'What do you think we're going to do, you pig-thick ape? Parade him up Whitehall? Stick him in a coconut shy? You had your chance, and you buggered it.'
'You can't keep him close all the time. He'll have to put his feet on the ground…'
'There's only one place.'
'Right,' hissed McCoy. Jimmy could see him quivering, chest shaking, breath panted in the emotion of the dispute.
'The airport. Up the steps the little man goes and your hero makes his last stand,' Jimmy gabbled the words out, maintaining the momentum. McCoy was with him.
'Right, right first bloody time.'
Jimmy said nothing. Sudden, total silence. The noise stillborn, the voices aborted. McCoy's eyes closed tight shut. The enormity of what he'd said, slow in dawning then overwhelming. Betrayed him. Ciaran McCoy, volunteer and officer in the Irish Republican Army, had betrayed him.
'Holy Mother of Jesus, forgive me.' His lips barely moved with the formation of the words that Jimmy did not hear.
Jimmy stretched off the bed and walked towards the door, Jones a pace behind. He said, distant, matter of fact.
'The surgeon only gave us fifteen minutes. We reckoned that would be enough. And we were right, Ciaran, we've four and a half to spare. So it's over to his tender hands now. Hope the bloody knife's blunt.'
McCoy did not see him go. In his life he had never known such abject misery.
The diversion along the park wall and then the search for the bridge crossing of the Thames had cost Famy a considerable detour, switching his journey from six miles to nearly nine. The pale shiver of light was spreading as he came to the cohorts of warehouses and offices that marked the outer perimeter of Heathrow. He felt new confidence now that he was alone and on his back the new clothes, blue jeans and a pale-green shirt. It had been a clear night and the housewife who worked a long day's shift had seen the opportunity to leave her husband's washing out on the garden line. A bonus for Famy as he had gone on his way.
New clothes that would render obsolete the description given to the police in Richmond.
Famy recognized the danger of moving too far a distance inside the airport before he had solidified the cover that he regarded as essential to protect himself later in the day.
The detail he had studied and accepted as he had run.
Now all he needed, he told himself, was time. Time to move to the position that he must have. Time to be ready for when the El Al landed. Must be there for the first one.
They'd take him out, send him home, rid themselves of Sokarev. And so easy to know, once he was there. Can always tell when a big man is flying, or one they think highly of. The security, that's what gives it away, what makes it so obvious. But had to get there, and then stay and wait and watch; watch for signs that meant Sokarev was coming. Had to get there, to where the first El A1 flight would take on its passengers, and then be patient and observe, and look for the security men; the hard-faced men who would tell him the quarry was close.

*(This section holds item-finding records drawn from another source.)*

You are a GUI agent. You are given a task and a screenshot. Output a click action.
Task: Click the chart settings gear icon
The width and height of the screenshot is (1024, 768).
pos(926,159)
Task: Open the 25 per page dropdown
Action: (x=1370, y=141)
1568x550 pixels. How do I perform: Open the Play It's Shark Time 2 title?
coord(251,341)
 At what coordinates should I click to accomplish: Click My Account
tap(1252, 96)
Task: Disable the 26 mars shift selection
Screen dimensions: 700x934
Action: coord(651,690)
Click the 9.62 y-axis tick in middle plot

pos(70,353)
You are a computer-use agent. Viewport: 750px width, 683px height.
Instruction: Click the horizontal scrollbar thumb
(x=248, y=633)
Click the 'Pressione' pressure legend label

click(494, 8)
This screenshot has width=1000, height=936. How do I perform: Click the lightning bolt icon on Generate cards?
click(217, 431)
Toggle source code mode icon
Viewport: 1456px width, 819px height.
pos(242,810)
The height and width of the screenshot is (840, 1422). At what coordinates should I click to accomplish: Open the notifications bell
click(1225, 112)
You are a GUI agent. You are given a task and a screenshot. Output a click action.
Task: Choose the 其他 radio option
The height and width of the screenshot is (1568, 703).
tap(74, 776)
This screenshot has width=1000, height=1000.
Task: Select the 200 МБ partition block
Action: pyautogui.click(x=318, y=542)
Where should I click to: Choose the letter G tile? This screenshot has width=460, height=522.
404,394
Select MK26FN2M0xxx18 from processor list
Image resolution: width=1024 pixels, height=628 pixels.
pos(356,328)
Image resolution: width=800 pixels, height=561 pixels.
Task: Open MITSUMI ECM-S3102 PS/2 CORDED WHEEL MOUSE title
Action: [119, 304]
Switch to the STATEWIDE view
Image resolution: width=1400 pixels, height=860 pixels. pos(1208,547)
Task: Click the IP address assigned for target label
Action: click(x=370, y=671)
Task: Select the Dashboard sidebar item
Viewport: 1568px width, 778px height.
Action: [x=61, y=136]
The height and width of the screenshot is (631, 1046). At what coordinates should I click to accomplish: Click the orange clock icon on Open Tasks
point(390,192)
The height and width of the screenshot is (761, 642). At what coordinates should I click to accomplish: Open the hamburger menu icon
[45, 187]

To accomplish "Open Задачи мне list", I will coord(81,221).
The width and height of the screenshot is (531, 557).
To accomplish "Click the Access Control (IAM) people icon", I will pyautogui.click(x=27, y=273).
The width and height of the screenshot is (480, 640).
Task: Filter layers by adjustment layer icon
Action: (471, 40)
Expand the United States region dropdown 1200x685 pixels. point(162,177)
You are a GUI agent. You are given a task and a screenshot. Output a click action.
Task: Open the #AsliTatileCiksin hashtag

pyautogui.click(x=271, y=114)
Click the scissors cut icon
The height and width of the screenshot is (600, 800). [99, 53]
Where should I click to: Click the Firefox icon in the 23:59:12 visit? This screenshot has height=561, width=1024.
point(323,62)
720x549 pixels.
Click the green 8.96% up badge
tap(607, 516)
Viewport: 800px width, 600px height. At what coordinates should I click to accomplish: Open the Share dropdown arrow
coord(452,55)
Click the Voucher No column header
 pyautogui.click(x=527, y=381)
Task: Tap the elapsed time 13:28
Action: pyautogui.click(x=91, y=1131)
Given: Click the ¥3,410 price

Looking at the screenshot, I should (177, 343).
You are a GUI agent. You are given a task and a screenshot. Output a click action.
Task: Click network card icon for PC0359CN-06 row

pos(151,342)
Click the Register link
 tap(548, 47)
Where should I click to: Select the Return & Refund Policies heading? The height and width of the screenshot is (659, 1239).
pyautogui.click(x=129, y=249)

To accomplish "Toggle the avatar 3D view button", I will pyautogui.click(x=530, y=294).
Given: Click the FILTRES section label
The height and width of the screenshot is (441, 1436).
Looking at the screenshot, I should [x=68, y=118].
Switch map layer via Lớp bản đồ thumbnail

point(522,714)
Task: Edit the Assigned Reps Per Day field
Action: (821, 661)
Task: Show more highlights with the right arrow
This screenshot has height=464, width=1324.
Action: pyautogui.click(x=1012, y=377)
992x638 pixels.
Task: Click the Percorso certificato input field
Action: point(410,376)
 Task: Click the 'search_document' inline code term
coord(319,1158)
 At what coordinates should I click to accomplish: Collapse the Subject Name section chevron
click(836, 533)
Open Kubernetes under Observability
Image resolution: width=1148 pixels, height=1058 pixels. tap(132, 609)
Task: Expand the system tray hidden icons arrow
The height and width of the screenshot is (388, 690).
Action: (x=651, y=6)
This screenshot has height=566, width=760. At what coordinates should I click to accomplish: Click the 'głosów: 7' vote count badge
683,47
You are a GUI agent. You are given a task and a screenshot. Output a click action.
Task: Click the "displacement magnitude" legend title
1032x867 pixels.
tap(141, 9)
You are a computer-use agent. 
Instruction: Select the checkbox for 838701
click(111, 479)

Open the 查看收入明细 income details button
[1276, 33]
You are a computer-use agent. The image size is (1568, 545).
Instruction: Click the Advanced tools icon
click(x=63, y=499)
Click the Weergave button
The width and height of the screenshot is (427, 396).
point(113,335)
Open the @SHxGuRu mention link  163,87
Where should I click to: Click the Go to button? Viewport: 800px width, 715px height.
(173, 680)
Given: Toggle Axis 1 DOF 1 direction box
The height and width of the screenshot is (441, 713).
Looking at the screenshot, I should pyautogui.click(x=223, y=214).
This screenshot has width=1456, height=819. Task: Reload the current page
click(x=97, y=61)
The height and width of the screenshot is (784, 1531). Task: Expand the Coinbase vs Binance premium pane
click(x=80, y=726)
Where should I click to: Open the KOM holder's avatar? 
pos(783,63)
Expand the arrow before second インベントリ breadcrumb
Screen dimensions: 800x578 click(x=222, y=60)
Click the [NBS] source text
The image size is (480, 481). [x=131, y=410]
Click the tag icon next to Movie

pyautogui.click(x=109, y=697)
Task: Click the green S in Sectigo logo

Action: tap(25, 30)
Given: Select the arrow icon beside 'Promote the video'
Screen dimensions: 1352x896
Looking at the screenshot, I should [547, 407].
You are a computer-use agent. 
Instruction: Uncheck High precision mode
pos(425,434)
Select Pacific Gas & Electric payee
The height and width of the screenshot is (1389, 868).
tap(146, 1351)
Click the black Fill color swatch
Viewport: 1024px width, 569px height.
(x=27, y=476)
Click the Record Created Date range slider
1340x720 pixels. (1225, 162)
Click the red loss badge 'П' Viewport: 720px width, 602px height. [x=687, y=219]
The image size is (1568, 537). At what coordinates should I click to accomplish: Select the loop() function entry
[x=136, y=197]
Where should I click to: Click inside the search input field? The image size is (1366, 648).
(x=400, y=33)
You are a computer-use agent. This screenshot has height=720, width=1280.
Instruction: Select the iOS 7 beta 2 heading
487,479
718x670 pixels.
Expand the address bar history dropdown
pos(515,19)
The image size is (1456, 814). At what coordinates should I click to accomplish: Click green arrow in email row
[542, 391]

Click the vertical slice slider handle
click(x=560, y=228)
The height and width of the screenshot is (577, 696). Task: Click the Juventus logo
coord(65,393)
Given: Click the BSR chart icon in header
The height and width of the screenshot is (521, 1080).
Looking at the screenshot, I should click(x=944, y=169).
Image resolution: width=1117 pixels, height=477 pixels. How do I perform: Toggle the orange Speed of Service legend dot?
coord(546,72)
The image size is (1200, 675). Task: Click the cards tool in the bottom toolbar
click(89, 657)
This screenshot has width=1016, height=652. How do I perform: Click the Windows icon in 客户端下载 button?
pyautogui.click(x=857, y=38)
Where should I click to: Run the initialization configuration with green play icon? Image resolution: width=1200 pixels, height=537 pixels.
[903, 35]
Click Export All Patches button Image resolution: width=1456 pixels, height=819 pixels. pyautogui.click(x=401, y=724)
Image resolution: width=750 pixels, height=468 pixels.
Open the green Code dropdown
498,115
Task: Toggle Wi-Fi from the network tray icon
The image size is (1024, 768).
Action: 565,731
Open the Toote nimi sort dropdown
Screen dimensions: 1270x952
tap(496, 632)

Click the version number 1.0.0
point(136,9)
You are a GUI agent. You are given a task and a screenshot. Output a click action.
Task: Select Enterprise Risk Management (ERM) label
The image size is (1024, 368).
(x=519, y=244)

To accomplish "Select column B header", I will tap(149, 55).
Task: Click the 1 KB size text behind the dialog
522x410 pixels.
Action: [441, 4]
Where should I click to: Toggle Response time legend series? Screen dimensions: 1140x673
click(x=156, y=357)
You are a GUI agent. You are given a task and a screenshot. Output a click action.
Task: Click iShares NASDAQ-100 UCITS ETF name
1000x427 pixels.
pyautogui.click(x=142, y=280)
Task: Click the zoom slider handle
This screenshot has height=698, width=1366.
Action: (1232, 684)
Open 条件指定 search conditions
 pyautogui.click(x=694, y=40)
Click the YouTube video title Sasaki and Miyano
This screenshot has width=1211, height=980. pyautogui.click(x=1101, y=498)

In Fatahland they would be waking now. In the tents set among the scrub and the rocks his colleagues in arms had passed a night spent dreaming of an opportunity such as he had been given, awaiting it as their own one-time destiny. The new day would be coming over the camp.
The same sun rising across the mountain to the east of Nablus where the road ran on down to the Jordan valley, where his father would be out of his bed, and his mother already in the kitchen outhouse behind the bungalow, and his brothers dressing for school. And in Haifa and Netanya and Ashkelon and Beersheba the Jews would be waking too. All would say his name when the next evening came.
Some with adulation, some with resignation, some with detestation. The blow he prepared to strike would be mighty, to many millions it would shatter the foetid complacency, and to those who lived on the far side of the wire and the minefields and who longed to cross over he would bring hope and aspiration. There was a pounding of excitement, close to purest happiness.
Inside the perimeter he skirted the road that ran adjacent to the runways and across the acres of dividing clipped grass, keeping back from the vague traffic flow, seeking the shadows. He appeared to any who might notice him as one more from the ranks of the thousands of immigrant workers, the lifeblood of the airport, on his way to another day at work, washing dishes, sweeping concourses, cleaning lavatories. His bag seemed not to weigh so heavily, the roar of the big engines lightening the load. He was very near to the estuary of his mission.